» **PROBLEM REQUIREMENTS**:
Your response must be made up of each line in the data below that contains the string "agent".

##### TASK MATERIAL #####

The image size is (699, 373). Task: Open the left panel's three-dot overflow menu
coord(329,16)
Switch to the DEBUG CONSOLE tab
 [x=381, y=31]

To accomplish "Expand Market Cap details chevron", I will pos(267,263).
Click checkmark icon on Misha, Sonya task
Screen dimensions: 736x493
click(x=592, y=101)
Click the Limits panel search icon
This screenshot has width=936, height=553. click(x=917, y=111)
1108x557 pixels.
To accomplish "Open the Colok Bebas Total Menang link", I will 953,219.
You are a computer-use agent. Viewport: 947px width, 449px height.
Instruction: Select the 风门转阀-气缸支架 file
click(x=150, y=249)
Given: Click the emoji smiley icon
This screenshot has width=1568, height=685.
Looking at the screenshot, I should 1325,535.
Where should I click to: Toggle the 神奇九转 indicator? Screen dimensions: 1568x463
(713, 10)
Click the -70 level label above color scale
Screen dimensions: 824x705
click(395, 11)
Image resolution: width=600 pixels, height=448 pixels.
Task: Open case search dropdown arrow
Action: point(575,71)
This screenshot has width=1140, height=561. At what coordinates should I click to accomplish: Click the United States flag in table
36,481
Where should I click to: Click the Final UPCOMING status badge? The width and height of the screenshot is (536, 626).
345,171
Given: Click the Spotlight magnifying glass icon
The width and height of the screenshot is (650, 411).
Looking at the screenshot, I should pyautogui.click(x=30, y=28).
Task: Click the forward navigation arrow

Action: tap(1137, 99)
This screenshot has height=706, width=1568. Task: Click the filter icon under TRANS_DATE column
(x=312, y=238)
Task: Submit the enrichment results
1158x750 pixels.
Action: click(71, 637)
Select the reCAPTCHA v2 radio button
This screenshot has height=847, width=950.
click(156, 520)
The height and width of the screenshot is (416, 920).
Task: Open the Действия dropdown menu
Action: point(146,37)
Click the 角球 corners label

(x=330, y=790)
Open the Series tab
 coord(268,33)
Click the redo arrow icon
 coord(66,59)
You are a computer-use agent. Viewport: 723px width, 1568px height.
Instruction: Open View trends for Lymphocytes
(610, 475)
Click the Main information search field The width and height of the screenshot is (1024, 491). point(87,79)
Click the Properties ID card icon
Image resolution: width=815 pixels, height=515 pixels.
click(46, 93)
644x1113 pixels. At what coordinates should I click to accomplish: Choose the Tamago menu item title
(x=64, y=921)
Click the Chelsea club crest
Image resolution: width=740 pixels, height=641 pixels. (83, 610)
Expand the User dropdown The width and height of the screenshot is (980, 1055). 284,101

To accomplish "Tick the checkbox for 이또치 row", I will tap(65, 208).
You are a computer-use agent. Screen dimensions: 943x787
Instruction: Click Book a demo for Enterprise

#####

» **ANSWER BOX**:
You are a computer-use agent. Viewport: 947px width, 449px height.
You are a computer-use agent. Viewport: 723px width, 1568px height.
You are a computer-use agent. Screen dimensions: 943x787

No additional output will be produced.